Martha Kruse, Procuradora do Trabalho em Uruguaiana e representante regional da Coordinfância,  ressalta que o único trabalho permitido antes de 16 anos é na condição de aprendiz

O trabalho infantil é ainda uma realidade no nosso estado, muito embora haja subnotificação e questões culturais sejam utilizadas como justificativas (inaceitáveis, diga-se!) para a sua manutenção.

Primeiro, destaca-se que o trabalho infantil viola direitos e expõe as crianças e adolescentes a riscos, independentemente de qualquer aspecto cultural, que não pode se sobrepor à necessidade de garantir a sua saúde e proteção, imposta pela Constituição Federal.

                É a causa e a consequência de falta de assistência integral à criança e ao adolescente, perpetuando um ciclo vicioso de permanência de situações de vulnerabilidade.

Diga-se que o único trabalho permitido antes de 16 anos é na condição de aprendiz, que só pode ser assim entendido se observadas as condições do artigo 428 da CLT, com contrato de trabalho e participação de entidade formadora.

Não é aceitável o argumento de que as crianças estão trabalhando para “ajudar” no sustento familiar, pois a criança tem de ser acolhida pela família, e, se isso não for possível, a Rede de Proteção e Assistência Social deve se fazer presente para o acolhimento e encaminhamento a projetos e programas sociais.
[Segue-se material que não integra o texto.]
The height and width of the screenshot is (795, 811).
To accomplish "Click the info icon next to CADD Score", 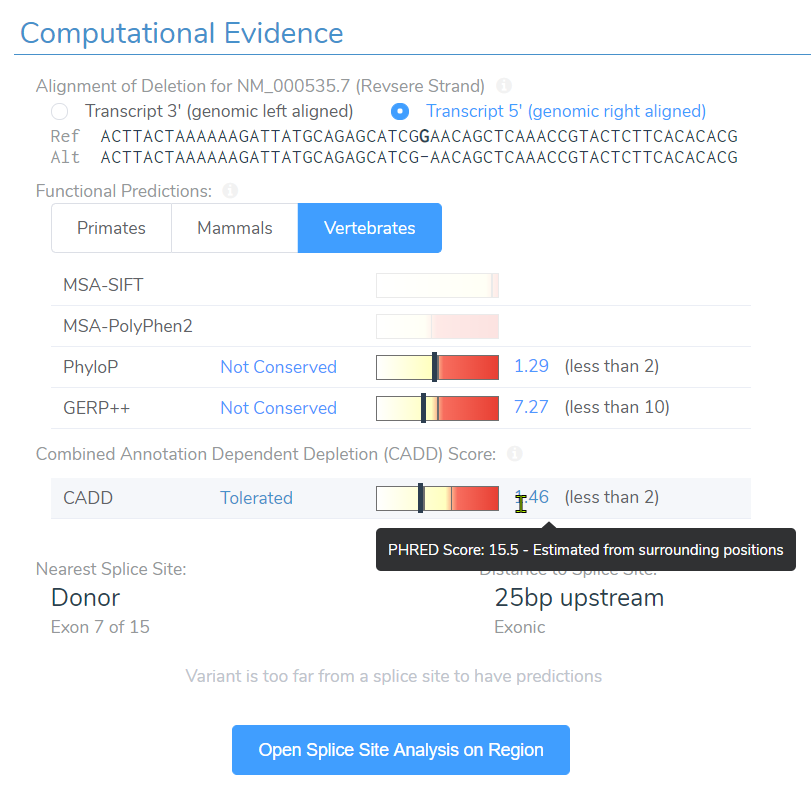I will pyautogui.click(x=514, y=454).
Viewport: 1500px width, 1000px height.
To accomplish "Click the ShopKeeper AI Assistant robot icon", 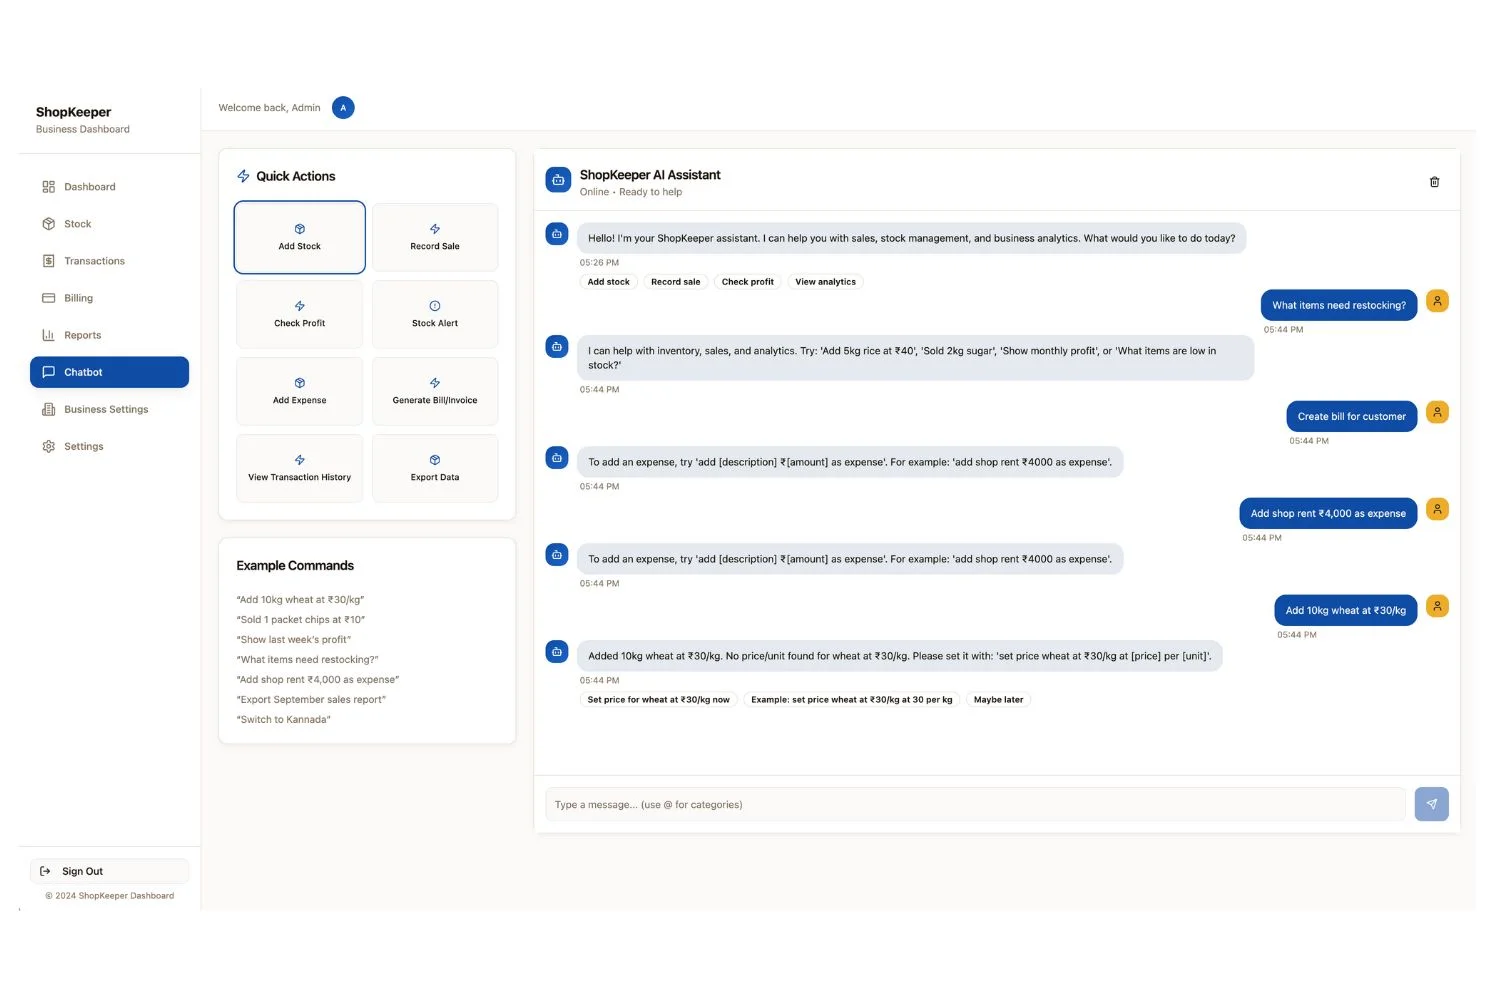I will pos(558,180).
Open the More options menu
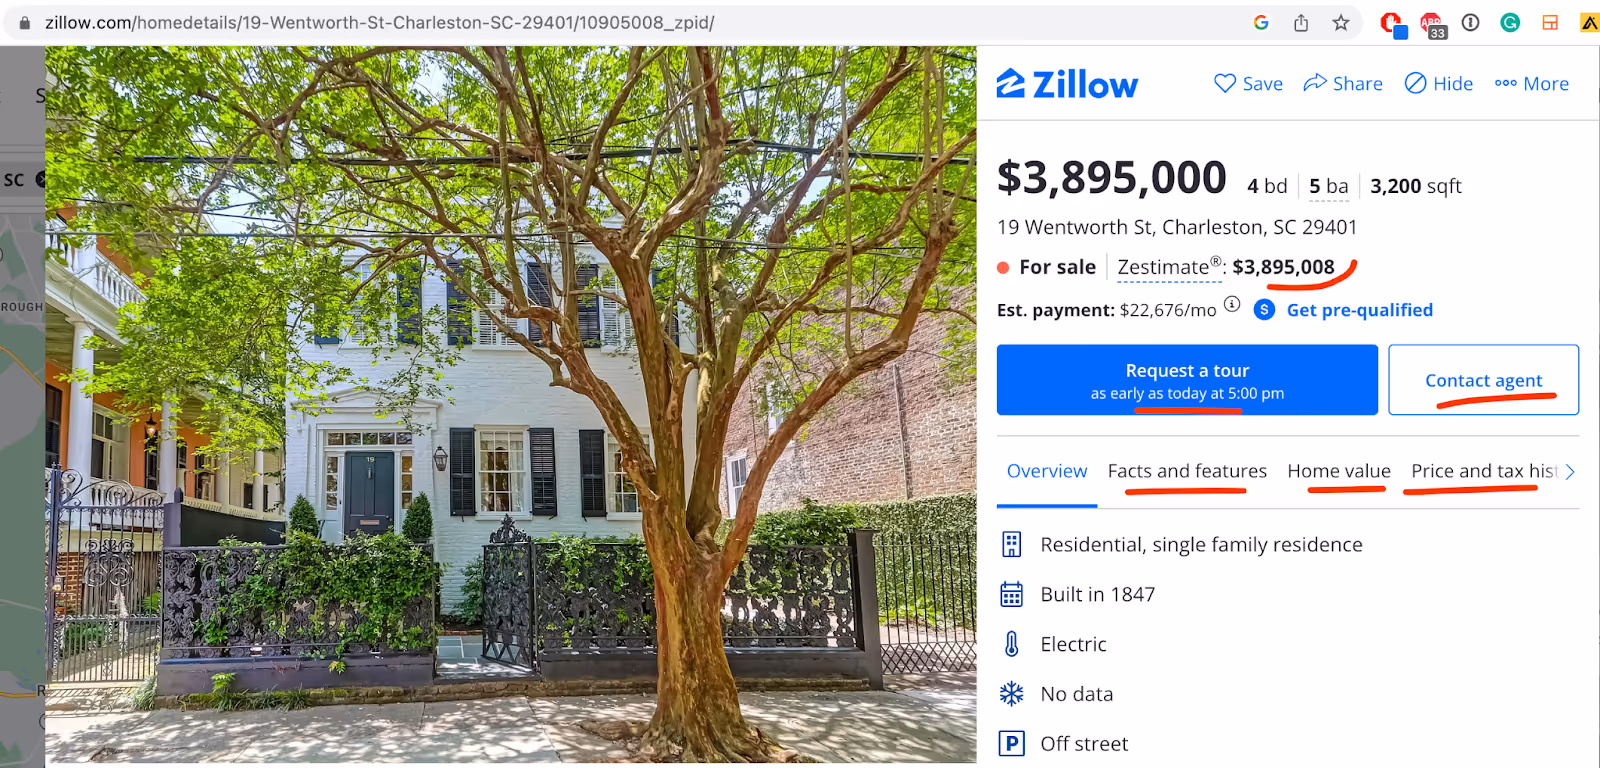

O Ministério Público do Trabalho (MPT) atua no sentido de fomentar políticas públicas que ampliem o acolhimento de crianças e adolescentes em atividades protegidas no contraturno escolar, gerar oportunidades de Aprendizagem para jovens em situação de vulnerabilidade social e sensibilizar a comunidade sobre os malefícios do trabalho infantil.

Nesse sentido, além das ações preventivas e repressivas, o MPT está promovendo diversos encontros com as redes de proteção em diversos municípios do Estado, identificando as dificuldades e desafios e propondo uma atuação conjunta e concertada dos órgãos envolvidos no combate ao trabalho infantil.

Em suma: o trabalho infantil não é a solução de um problema familiar, é a causa e a consequência de falta de assistência integral à criança e ao adolescente, perpetuando um ciclo vicioso de permanência de situações de vulnerabilidade, e deve ser combatido com medidas preventivas e repressivas, a cargo não só do MPT como também por políticas públicas determinadas pela Constituição Federal.